Possible molecular basis for the pharmacokinetics and pharmacodynamics of three membrane-active drugs: propranolol, nimodipine and amiodarone.

The interactions of propranolol, nimodipine, and amiodarone with membrane lipids were examined in an effort to explain their different pharmacokinetic and pharmacodynamic properties. Propranolol and nimodipine, which bind with high affinity to plasmalemmal beta-adrenergic and calcium channel receptors, respectively, have membrane partition coefficients of approximately 1200 and 5000 and are readily washed out of membranes with which they had been equilibrated. X-ray and neutron diffraction studies showed that after partitioning into lipid membranes, both propranolol and nimodipine are located approximately 6 A from the phosphate headgroup region of the membrane bilayer, near the hydrocarbon core/water interface. Amiodarone, which blocks Na and K channels with less site specificity than propranolol and nimodipine, has a much higher partition coefficient of approximately 1,000,000, resists washout from membrane bilayers, and is located deeper in the membrane, approximately 12 A from the phosphate headgroup region of the bilayer, nearer to the terminal methyl groups of the fatty acyl chains.
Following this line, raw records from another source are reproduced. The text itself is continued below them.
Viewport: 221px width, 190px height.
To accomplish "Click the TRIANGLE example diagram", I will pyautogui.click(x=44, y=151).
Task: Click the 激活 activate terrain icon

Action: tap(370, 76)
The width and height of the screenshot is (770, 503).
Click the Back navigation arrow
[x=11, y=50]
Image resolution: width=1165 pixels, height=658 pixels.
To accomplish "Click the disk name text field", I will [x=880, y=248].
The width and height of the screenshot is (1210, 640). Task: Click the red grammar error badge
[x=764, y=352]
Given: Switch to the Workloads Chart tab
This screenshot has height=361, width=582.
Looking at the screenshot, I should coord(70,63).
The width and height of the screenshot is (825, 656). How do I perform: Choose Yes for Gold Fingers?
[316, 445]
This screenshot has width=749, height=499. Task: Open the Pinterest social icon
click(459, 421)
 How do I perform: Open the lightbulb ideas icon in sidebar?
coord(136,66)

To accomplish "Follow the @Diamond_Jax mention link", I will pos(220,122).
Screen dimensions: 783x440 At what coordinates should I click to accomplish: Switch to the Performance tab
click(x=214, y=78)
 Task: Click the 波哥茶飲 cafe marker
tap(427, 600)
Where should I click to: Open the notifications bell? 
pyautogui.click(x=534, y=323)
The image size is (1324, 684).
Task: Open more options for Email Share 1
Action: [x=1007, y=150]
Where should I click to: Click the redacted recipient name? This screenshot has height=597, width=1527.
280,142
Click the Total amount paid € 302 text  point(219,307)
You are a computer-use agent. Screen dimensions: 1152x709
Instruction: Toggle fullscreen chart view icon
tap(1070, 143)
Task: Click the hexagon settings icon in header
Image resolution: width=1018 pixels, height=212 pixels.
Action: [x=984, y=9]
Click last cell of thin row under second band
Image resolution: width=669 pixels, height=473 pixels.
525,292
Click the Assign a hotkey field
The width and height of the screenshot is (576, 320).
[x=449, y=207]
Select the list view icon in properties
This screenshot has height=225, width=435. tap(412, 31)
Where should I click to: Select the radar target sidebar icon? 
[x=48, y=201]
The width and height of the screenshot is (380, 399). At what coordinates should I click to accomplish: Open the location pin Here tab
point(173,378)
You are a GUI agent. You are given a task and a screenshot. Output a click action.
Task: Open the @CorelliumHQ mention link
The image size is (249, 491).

The shorter durations of clinical action of propranolol and nimodipine may be related to the reversibility of their interactions with the region of the bilayer exposed to the aqueous media near the hydrocarbon core/water interface, whereas the much longer duration of clinical action of amiodarone may reflect a location more deeply within the fatty acyl region of the bilayer where this hydrophobic drug interacts avidly with the hydrocarbon core of the membrane.